The group armed with pen and paper hope a petition will pressure authorities to decriminalize homosexuality in Ghana. According to them, they have received about 1000 signatures by concerned persons with their pen and paper.

“I can say we are getting ahead. And we are getting a whole lot of signatures,” said Saalu Taahiru Osman, a team member.

The group will be making their way to Canadian music festival Folklorama to protest against their country’s laws on the sidewalk.

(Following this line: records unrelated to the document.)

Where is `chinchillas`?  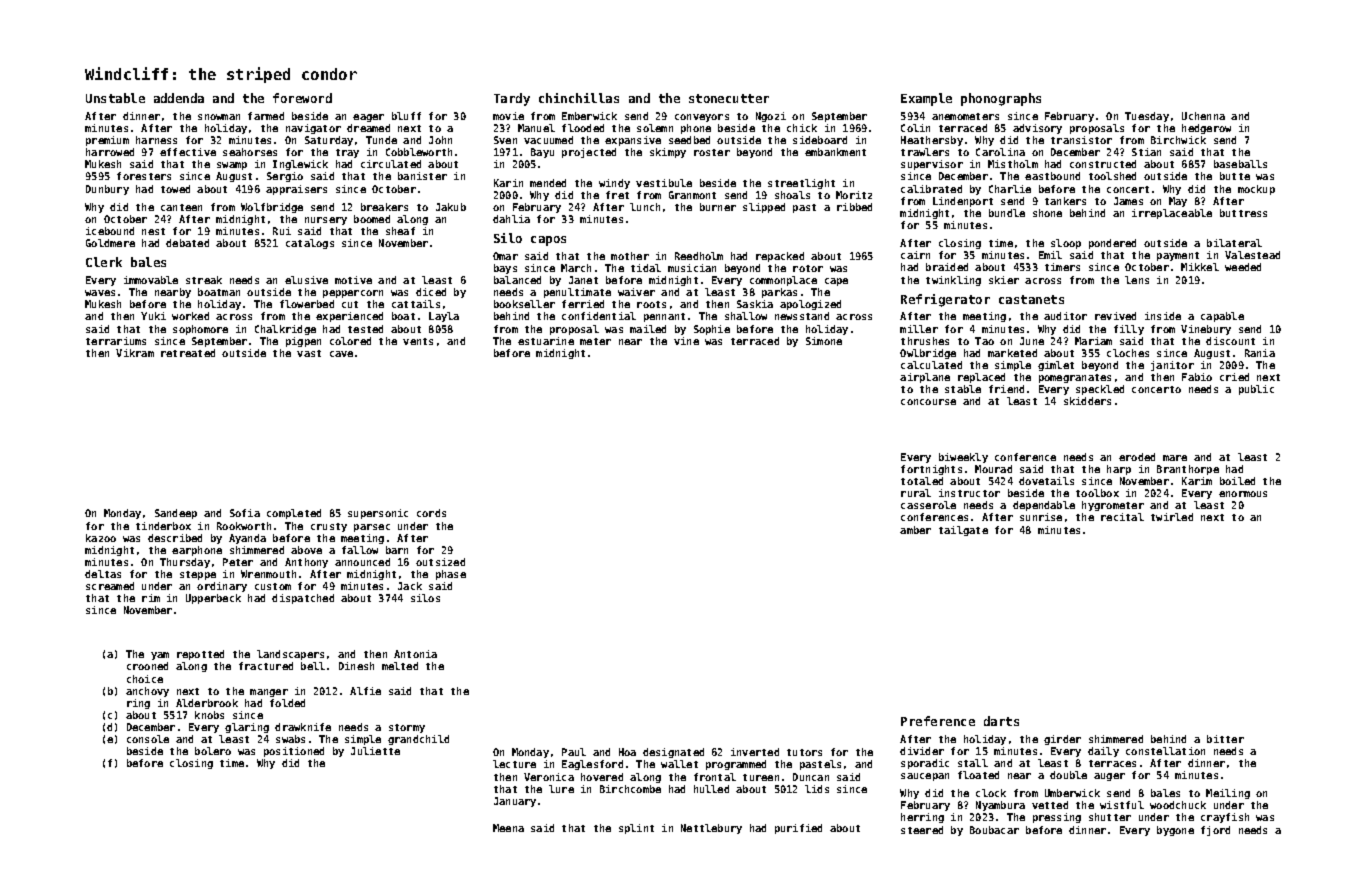 chinchillas is located at coordinates (579, 98).
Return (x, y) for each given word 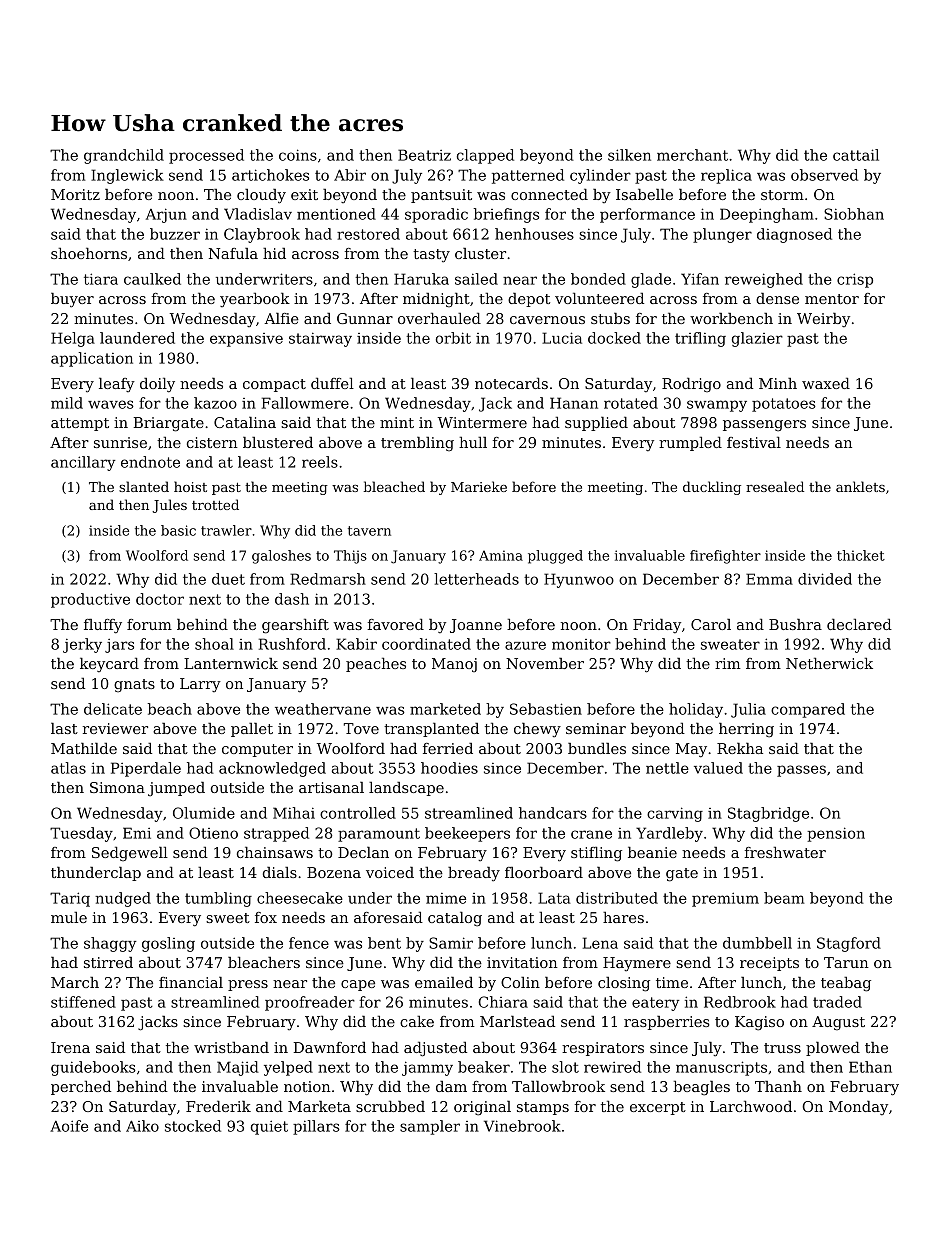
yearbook (255, 300)
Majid (238, 1068)
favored (395, 624)
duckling (712, 488)
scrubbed (390, 1106)
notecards (511, 383)
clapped (485, 156)
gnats (134, 686)
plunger (722, 235)
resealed (775, 486)
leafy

They hope that thousands of signatures will help rewrite Ghana’s Criminal Code, where homosexuality is illegal and is punishable by up to 25 years in prison.

The group which has gotten up to 1000 signatures by concerned persons, hopes to garner more, after which they would will be filing their petition to the Canadian prime minister, Justin Trudeau, the Minister of Foreign Affairs Chrystia Freeland, as well as the Ghana High Commission in Canada, and Winnipeg’s members of parliament.

Ghana Pavilion says that insults and threats will not stop them from continuing their activism in Winnipeg.

Read Also: Speaker Calls for Constitution Amendment to Totally Ban Gay Practices in Ghana

Saalu Taahiru Osman narrated how he almost lost his life for being a homosexual in Ghana. In August 2014, he was leaving a club in the capital Accra when he was attacked because they thought he was dating their brother. He said he was threatened, beaten and stabbed with a bottle and was left half dead.

Mr. Osman was immediately taken to the hospital but unfortunately for him, he could not report the attack to the Police because of his sexual orientation; as homosexuality in Ghana is a crime. He later got a Mexican visa with a plan to seek refuge in the U.S.

Though now in Canada, the eight men aren’t sure if they can continue to stay in the country. They applied for refugee status after walking into Manitoba three months ago in Emerson, but their refugee hearings have been postponed.

The petition is calling on the Government of Canada to use its diplomatic clout to promote the respect for the human rights of all LGBTQ sexual minorities in Ghana.

What the Ghanaian Law Says About LGBT

Though vaguely specified, Ghana’s conservative society is strictly against the idea of men walking arms in arms with their fellow men. Under Ghana criminal law same-sex activity among males is illegal.

According to the criminal code, unnatural carnal knowledge is sexual intercourse with a person in an unnatural manner or with an animal. This is termed a misdemeanor and is punishable by law.